Lucanet
- Type: Private
- Industry: Software, Tech Services
- Founded: 1999; 27 years ago
- Founders: Rolf-Jürgen Moll, Oliver Schmitz
- Headquarters: Berlin, Germany
- Area served: Worldwide
- Key people: Elias Apel (CEO)
- Products: Financial software
- Services: Consolidation and Financial Planning, ESG Reporting, Disclosure Management, XBRL, Tax Compliance and Reporting, Lease Accounting, Banking and Cash Management, Extended Planning and Analysis
- Number of employees: ~900 (2026)

= LucaNet =

German management software company

Lucanet is a financial software company founded in 1999 in Germany. Its software is compatible with all common ERP systems and databases. The company's name is inspired by Luca Pacioli, known for writing the first treatise on double-entry bookkeeping.

== History ==
Lucanet was founded in 1999 in Berlin, Germany, by Rolf-Jürgen Moll and Oliver Schmitz. The company developed the first software for consolidation and planning in one data model.

In 2006, the company opened its first location outside of Germany, in the Netherlands.

In 2022, the company partnered with the British equity firm Hg Capital, a global software and services investor. The same year, it also partnered with PAS Financial Advisory and acquired Belgian distributor SEEFO to expand in Belgium and Luxembourg.

In 2023, the company acquired AMANA, a provider of accounting and tax software, and ementexx, a digital banking and cash management company.

Former CRO Dominik Duchon was CEO from 2022 to 2023, and Elias Apel has been CEO since 1 October 2023.
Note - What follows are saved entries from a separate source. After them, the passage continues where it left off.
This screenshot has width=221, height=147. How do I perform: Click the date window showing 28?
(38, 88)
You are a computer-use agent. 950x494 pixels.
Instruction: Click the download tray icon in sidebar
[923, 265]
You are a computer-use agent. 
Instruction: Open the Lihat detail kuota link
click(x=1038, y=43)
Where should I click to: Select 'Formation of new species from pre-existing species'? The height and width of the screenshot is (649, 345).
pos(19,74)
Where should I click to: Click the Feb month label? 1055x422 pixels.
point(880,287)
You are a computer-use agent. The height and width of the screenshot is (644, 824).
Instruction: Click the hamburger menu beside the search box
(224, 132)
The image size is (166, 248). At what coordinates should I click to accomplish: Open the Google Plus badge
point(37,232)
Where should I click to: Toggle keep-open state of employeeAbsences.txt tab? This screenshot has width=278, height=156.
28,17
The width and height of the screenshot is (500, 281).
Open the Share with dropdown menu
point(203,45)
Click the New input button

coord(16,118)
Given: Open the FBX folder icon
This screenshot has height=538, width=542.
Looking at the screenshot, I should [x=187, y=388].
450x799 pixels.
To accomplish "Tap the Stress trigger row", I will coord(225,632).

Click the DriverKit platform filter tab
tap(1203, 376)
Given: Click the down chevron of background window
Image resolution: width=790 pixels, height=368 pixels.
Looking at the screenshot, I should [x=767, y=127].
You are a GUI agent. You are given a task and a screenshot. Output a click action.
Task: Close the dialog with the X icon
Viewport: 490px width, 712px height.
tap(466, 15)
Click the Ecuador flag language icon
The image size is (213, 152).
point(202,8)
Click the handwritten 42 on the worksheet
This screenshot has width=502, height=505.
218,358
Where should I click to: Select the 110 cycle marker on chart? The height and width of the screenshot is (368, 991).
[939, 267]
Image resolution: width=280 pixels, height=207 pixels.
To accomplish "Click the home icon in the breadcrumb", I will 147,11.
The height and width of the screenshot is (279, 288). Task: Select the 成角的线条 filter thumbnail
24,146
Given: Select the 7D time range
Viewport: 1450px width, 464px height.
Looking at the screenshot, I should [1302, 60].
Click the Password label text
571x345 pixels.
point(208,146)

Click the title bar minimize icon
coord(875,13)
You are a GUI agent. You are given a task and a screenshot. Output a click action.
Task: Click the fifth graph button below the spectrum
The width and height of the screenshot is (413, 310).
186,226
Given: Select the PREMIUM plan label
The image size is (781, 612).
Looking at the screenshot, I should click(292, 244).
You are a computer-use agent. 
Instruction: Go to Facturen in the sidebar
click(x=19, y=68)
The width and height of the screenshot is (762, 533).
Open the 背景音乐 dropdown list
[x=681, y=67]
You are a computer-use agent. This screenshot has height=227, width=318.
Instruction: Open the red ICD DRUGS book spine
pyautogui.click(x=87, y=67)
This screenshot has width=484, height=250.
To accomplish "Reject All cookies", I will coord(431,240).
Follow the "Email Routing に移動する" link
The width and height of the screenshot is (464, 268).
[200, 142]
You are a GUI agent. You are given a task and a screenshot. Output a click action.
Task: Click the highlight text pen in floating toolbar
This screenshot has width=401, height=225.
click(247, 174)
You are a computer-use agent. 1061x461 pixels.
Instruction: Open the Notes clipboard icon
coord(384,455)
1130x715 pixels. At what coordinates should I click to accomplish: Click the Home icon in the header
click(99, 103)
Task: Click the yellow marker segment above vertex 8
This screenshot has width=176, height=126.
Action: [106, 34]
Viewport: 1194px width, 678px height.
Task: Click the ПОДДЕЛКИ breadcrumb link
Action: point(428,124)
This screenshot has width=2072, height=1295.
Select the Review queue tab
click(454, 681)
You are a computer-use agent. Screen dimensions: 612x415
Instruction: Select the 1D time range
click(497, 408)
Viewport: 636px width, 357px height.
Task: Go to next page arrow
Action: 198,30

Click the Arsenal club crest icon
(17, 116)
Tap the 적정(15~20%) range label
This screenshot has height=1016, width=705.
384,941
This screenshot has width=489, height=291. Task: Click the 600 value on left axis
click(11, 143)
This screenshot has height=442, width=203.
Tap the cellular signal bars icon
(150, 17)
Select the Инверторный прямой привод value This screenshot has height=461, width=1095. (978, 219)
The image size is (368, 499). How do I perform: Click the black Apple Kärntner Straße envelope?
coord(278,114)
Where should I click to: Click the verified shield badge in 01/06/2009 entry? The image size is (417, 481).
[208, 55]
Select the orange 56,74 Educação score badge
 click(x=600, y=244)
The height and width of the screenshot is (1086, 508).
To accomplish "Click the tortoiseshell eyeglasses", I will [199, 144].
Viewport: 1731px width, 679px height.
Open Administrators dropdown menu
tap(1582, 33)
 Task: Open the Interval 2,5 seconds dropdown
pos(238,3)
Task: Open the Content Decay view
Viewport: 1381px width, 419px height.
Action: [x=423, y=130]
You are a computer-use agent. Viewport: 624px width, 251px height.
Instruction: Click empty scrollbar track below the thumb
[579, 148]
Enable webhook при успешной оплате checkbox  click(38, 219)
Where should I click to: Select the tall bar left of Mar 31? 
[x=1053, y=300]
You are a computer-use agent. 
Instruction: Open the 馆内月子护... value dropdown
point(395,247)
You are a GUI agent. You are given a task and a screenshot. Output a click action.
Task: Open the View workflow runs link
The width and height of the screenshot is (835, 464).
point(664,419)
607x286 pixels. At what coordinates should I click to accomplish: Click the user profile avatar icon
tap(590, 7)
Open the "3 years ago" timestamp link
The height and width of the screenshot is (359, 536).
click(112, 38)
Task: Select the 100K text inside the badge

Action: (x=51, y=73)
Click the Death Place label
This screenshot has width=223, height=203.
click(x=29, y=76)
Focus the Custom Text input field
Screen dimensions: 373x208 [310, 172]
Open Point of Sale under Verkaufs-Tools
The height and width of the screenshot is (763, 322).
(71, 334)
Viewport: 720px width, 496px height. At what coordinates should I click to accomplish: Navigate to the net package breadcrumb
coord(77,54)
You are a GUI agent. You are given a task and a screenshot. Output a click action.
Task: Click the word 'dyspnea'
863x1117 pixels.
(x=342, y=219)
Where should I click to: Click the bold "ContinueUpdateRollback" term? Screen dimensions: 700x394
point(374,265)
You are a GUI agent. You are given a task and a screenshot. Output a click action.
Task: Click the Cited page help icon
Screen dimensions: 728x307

In 2024, Lucanet acquired Causal, a London-based company specialising in financial planning and analysis.

Lucanet has offices in Germany (Berlin, Munich, and Essen), as well as locations in Austria, Switzerland, the Netherlands, Belgium, the UK, France, Spain, Italy, the US, Singapore, Japan, and China. The company employs over 900 people. As of 2026, the company serves over 6,500 organizations.

== Product ==
Lucanet’s CFO Solution Platform is designed to digitalise financial management processes. The SaaS platform integrates key finance functions, including consolidation, extended planning and analysis, disclosure management, ESG reporting, XBRL, lease accounting, banking and treasury management, as well as tax compliance and reporting, into a unified cloud-based system. The platform is designed for quick adoption and seamless integration with other systems. In June 2026, Lucanet launched a family of AI agents for financial modelling, variance analysis, and month-end closing.